Ausgangstext »
In der Begründung des Bundesverfassungsgerichtes (BVG) heißt es, die Zeugnisvermerke seien mit dem Grundgesetz und mit der UN-Behindertenrechtskonvention vereinbar. Die drei ursprünglichen Kläger aus Bayern haben allerdings Recht bekommen. Bei ihnen wird der Vermerk auf Legasthenie aus dem Abizeugnis gestrichen - aber nur weil in Bayern der Notenschutz eben nicht bei allen vergleichbaren Gruppen im Zeugnis vermerkt wurde.
Urteil des Bundesverfassungsgerichtes: Noten müssen transparent sein
Das BVG hält es für grundsätzlich geboten, die Nichtbewertung einzelner Leistungen aufgrund von Behinderungen im Abiturzeugnis zu vermerken. Ganz dezidiert hat das Gericht angeregt, dass es nicht nur Vermerke für Schüler mit Lese- und Rechtschreibeschwächen geben soll – sondern darüber hinaus auch für alle Schüler, denen wegen anderer Behinderungen und Einschränkungen Prüfungserleichterungen gewährt wurden.
Die Begründung: Das öffentliche Interesse an Transparenz bei Prüfungen. Es sei wichtig, dass Abiturprüfungen – oder Abschlussprüfungen transparent für spätere Arbeitgeber bzw. Ausbildungsstellen sein sollen. Der Zeugnisvermerk erhöhe die Aussagekraft der Abiturnoten. Der Vermerk stelle klar, dass die Noten im konkreten Zeugnis nicht auf Grundlage des allgemeinen Bewertungsmaßstabs zustande kamen.
Transparenz wird als wichtiger eingestuft als Datenschutz
Das Urteil hält diese Transparenz der Abiturzeugnisse für wichtiger als das Interesse von Betroffenen, ihre behinderungsbedingte Einschränkungen nicht offenzulegen. Wie das mit dem Datenschutz konform geht, leuchtet mir auch nicht ein. Das sind doch Gesundheitsinformationen, die da über ein Zeugnis offen transportiert werden.
Aber das Bundesverfassungsgericht hat da offenbar keine Bedenken und sich eindeutig auf die Seite derjenigen gestellt, die die Abiturzeugnisse später nutzen, um beispielsweise zu Bewerbungsgesprächen einzuladen. Die Sorge der Abiturientinnen und Abiturienten wegen des Vermerks bei Ausbildungsplatz oder Arbeitsplatzsuche benachteiligt zu werden, wurde vom BVG als weniger wichtig eingestuft.
Personen außerhalb der Norm werden in den Zeugnissen gekennzeichnet
Das ist eine klare Kante gegen alle Schülerinnen und Schüler, die sich gegen Diskriminierung aufgrund von Behinderungen oder anderer gesundheitlicher Einschränkungen wehren.
Für mich das absolut falsche Signal. Statt den Betroffenen Mut zu machen und darauf hinzuweisen, dass gerade Einschränkungen wie Legasthenie – aber auch andere Einschränkungen - durch technische Möglichkeiten super aufgefangen werden können, werden sie hier nochmal extra abgestempelt mit dem Tenor: Entspricht nicht der Norm.

Zu erledigen »
Den Abschnitt des Ausgangstextes zwischen „Urteil des Bundesverfassungsgerichtes: Noten“ und „Prüfungserleichterungen gewährt wurden.“, beide einschließlich, wortgetreu wiedergeben. Die anschließenden Zeilen sind hierfür ohne Belang.

Datenauszug »
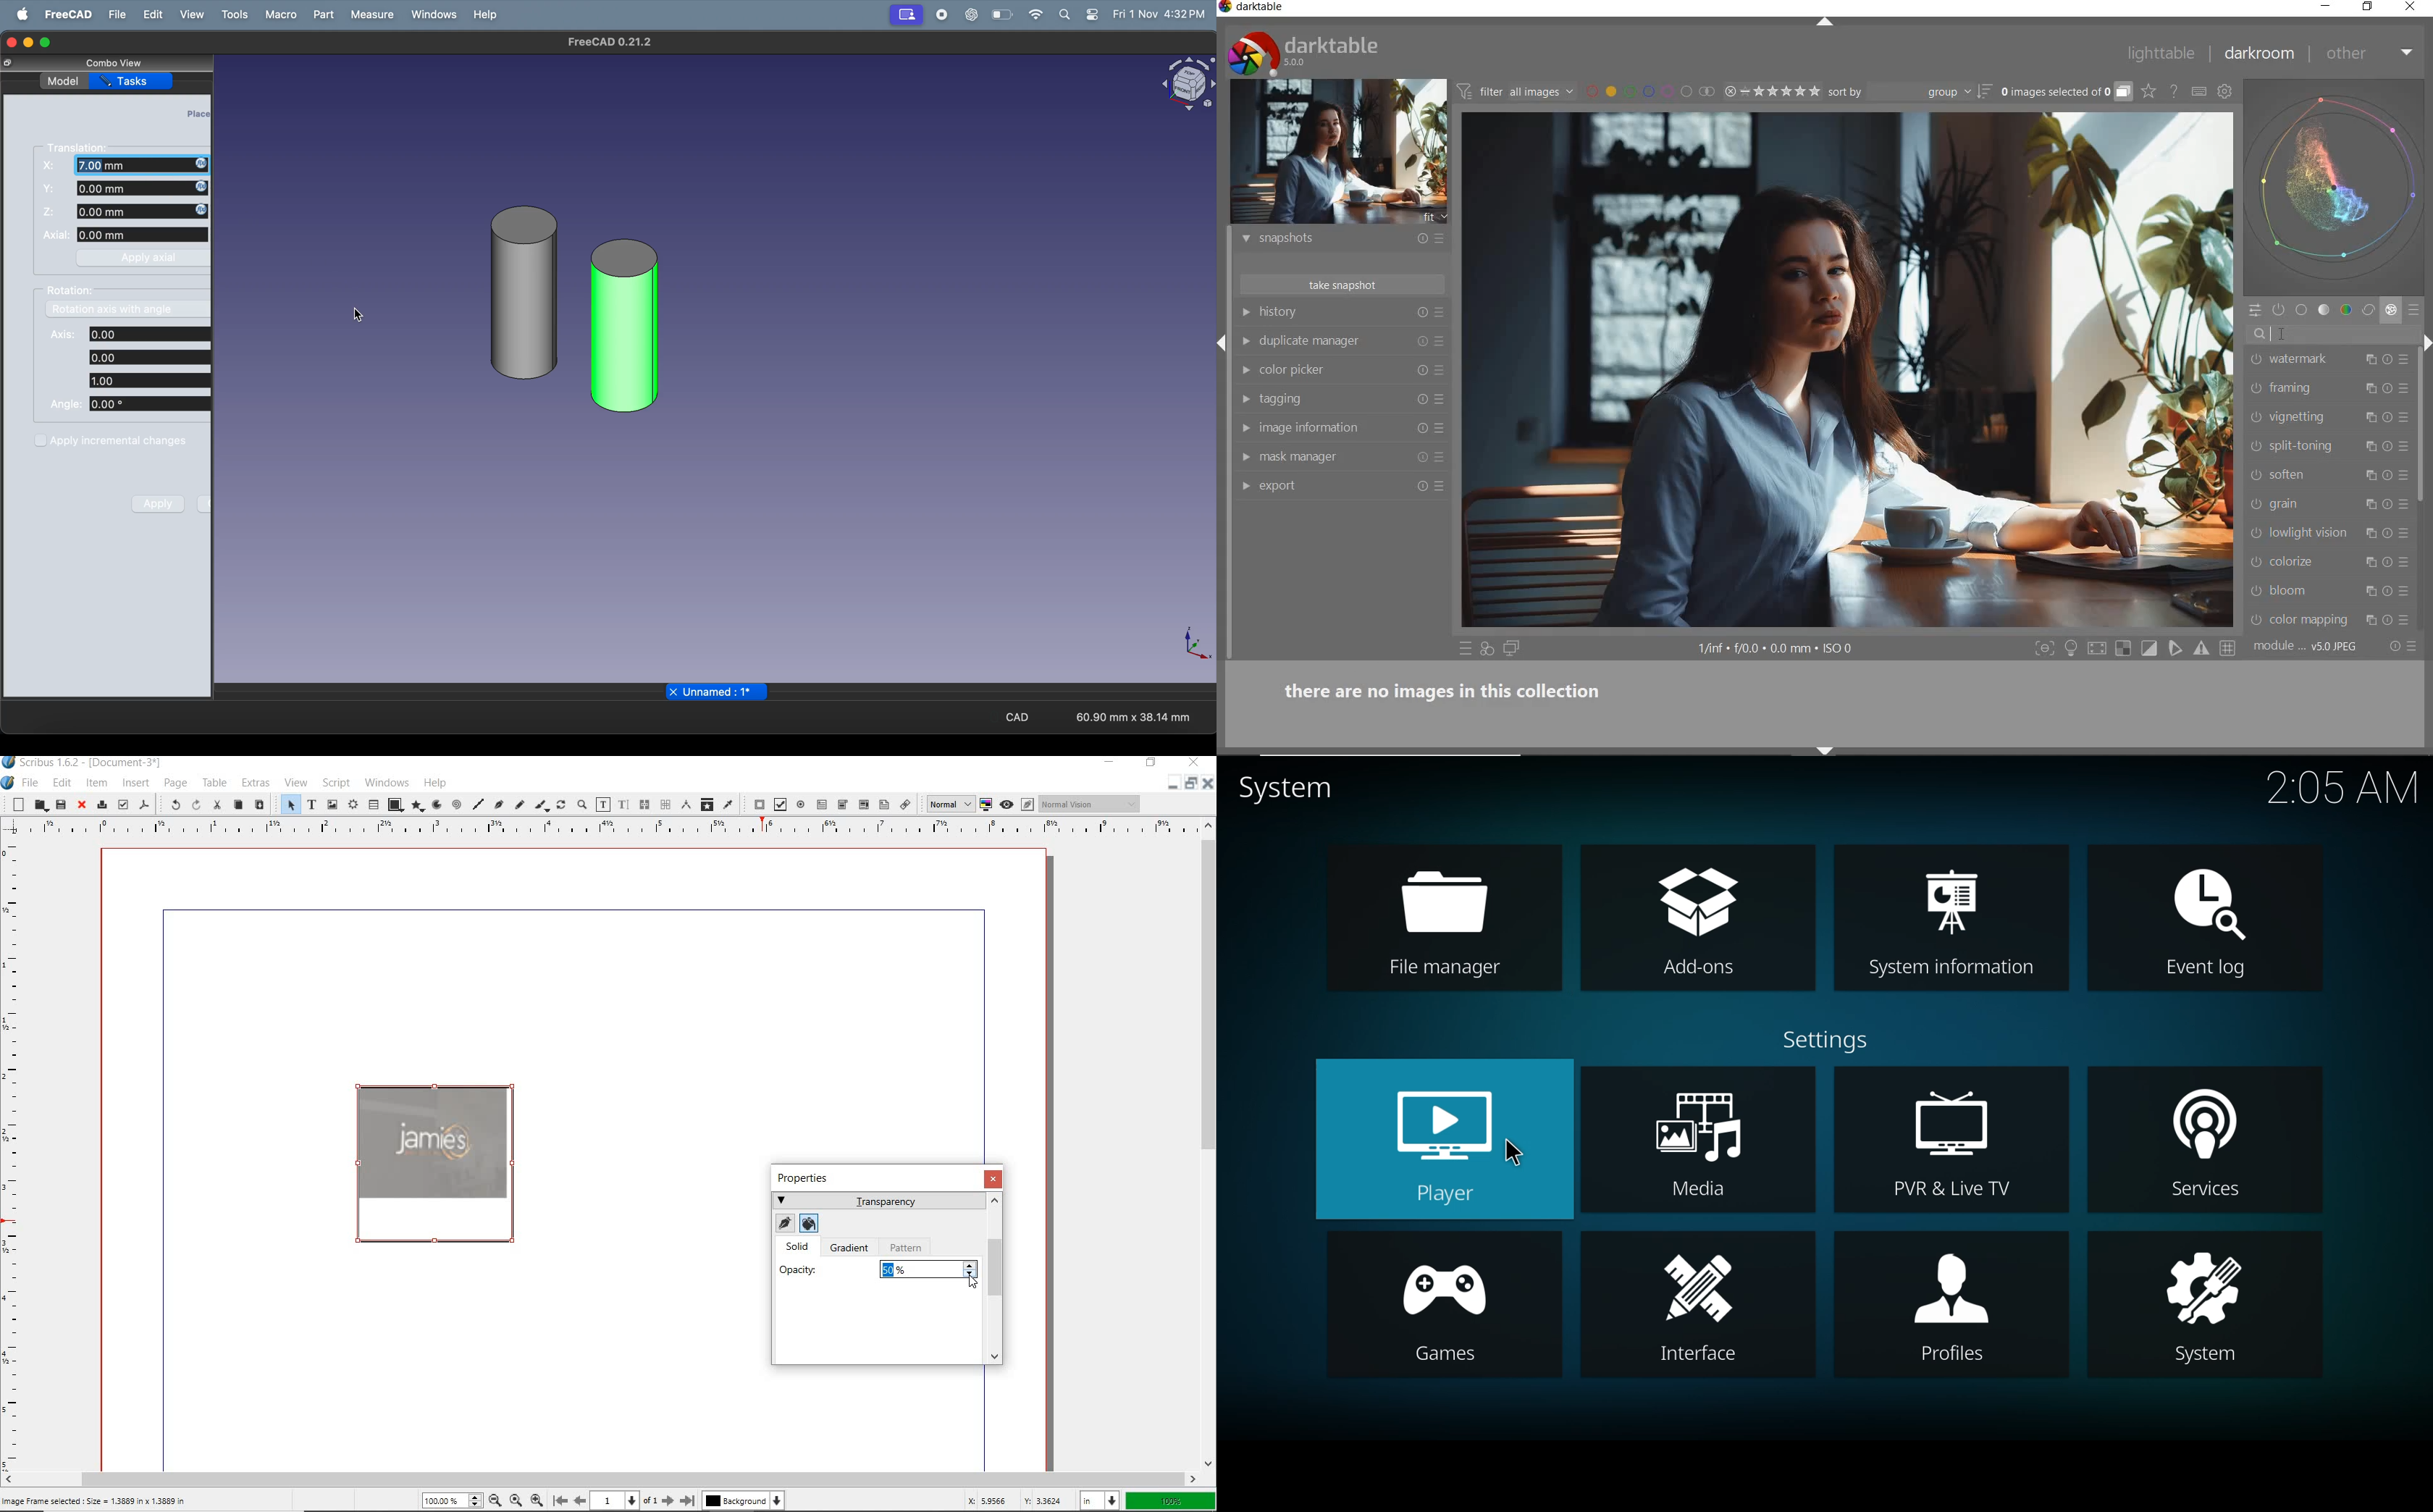  What do you see at coordinates (667, 1501) in the screenshot?
I see `next` at bounding box center [667, 1501].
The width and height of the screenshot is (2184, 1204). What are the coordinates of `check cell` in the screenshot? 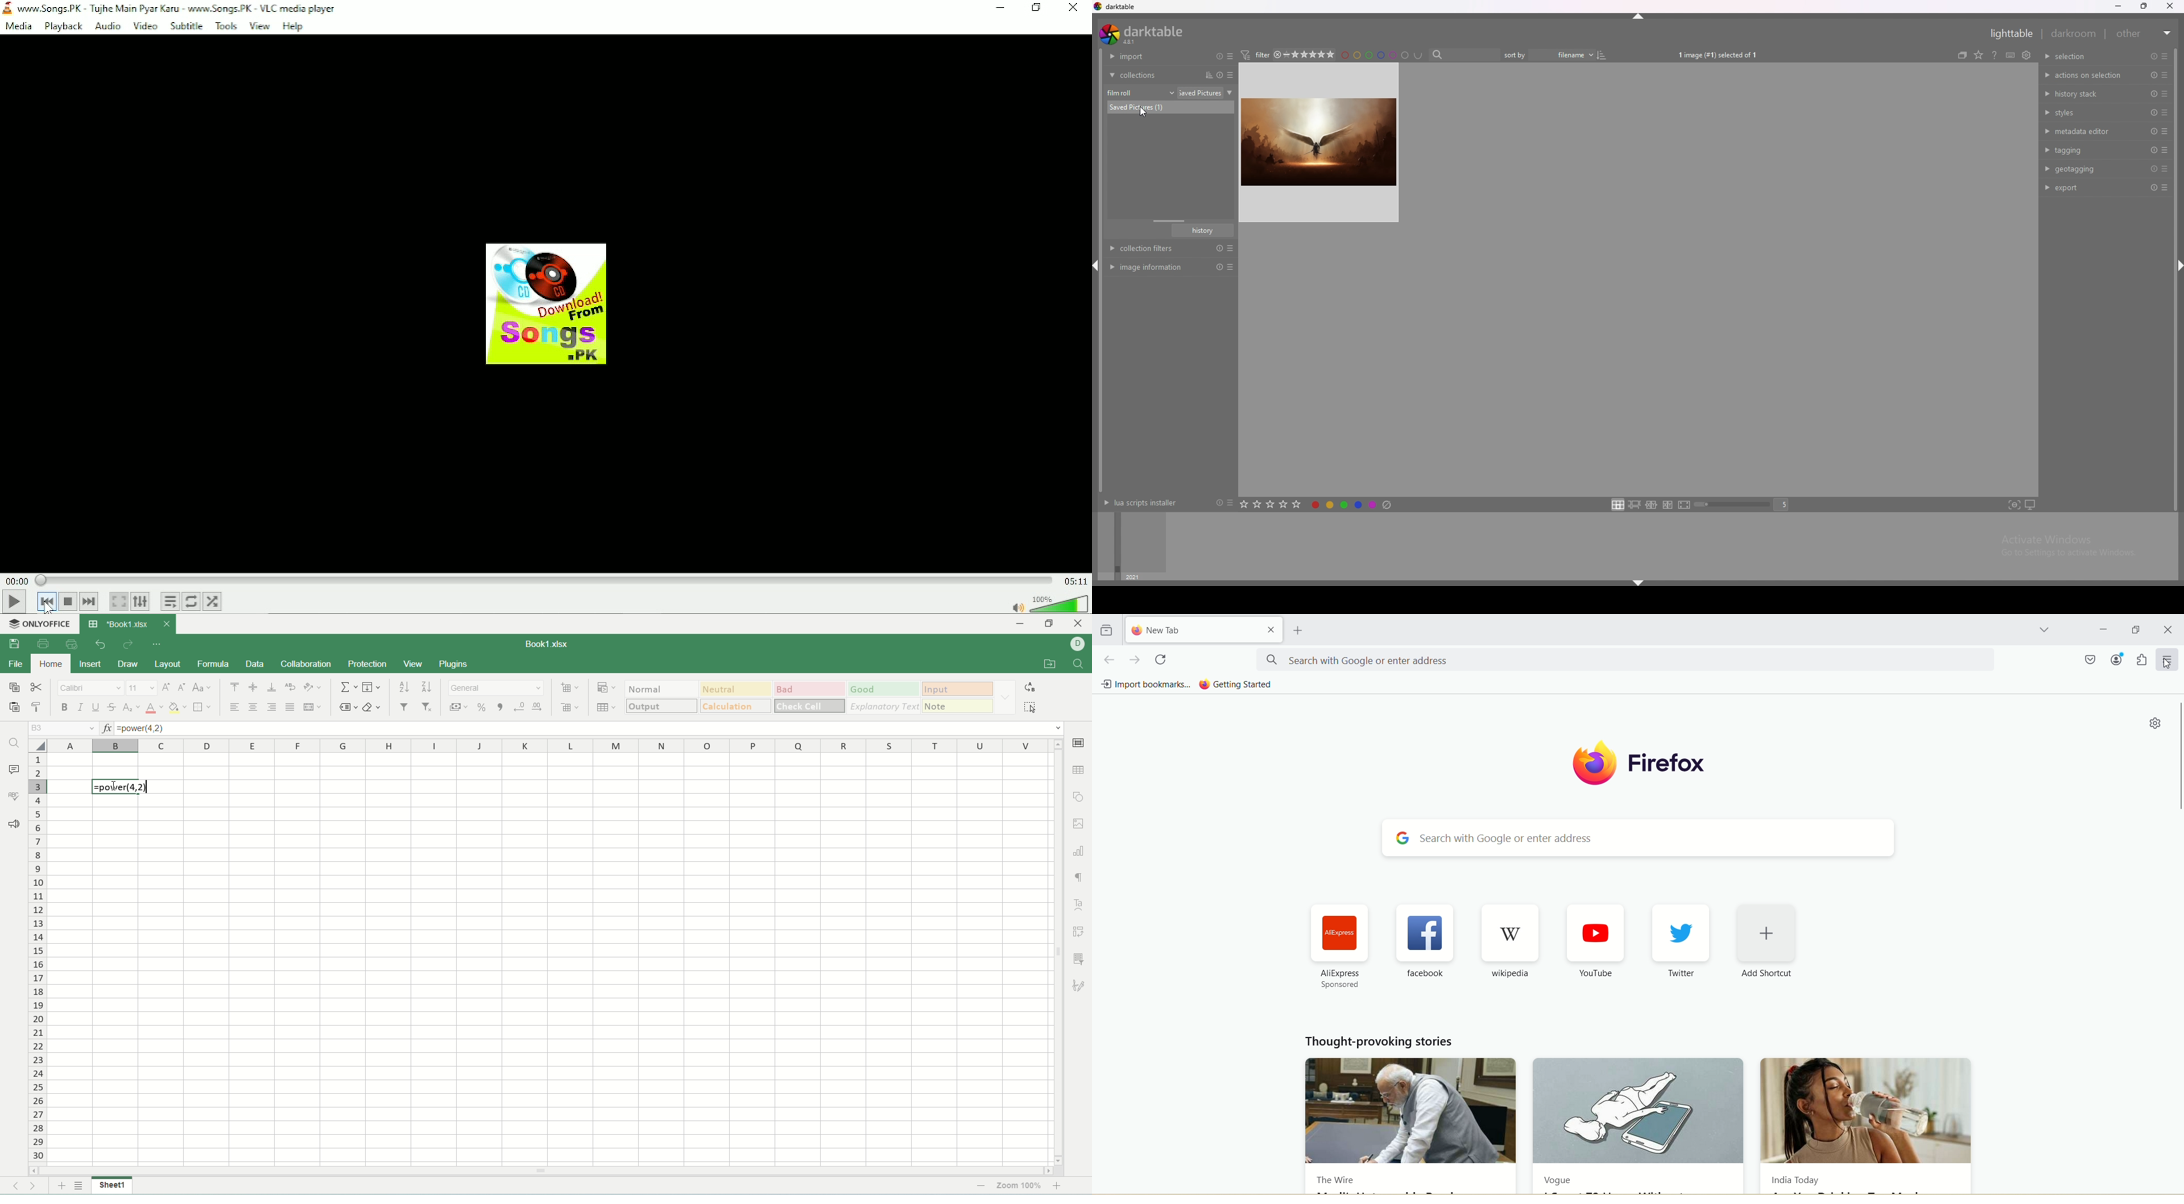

Bearbeitete Aufgabe »
Urteil des Bundesverfassungsgerichtes: Noten müssen transparent sein
Das BVG hält es für grundsätzlich geboten, die Nichtbewertung einzelner Leistungen aufgrund von Behinderungen im Abiturzeugnis zu vermerken. Ganz dezidiert hat das Gericht angeregt, dass es nicht nur Vermerke für Schüler mit Lese- und Rechtschreibeschwächen geben soll – sondern darüber hinaus auch für alle Schüler, denen wegen anderer Behinderungen und Einschränkungen Prüfungserleichterungen gewährt wurden.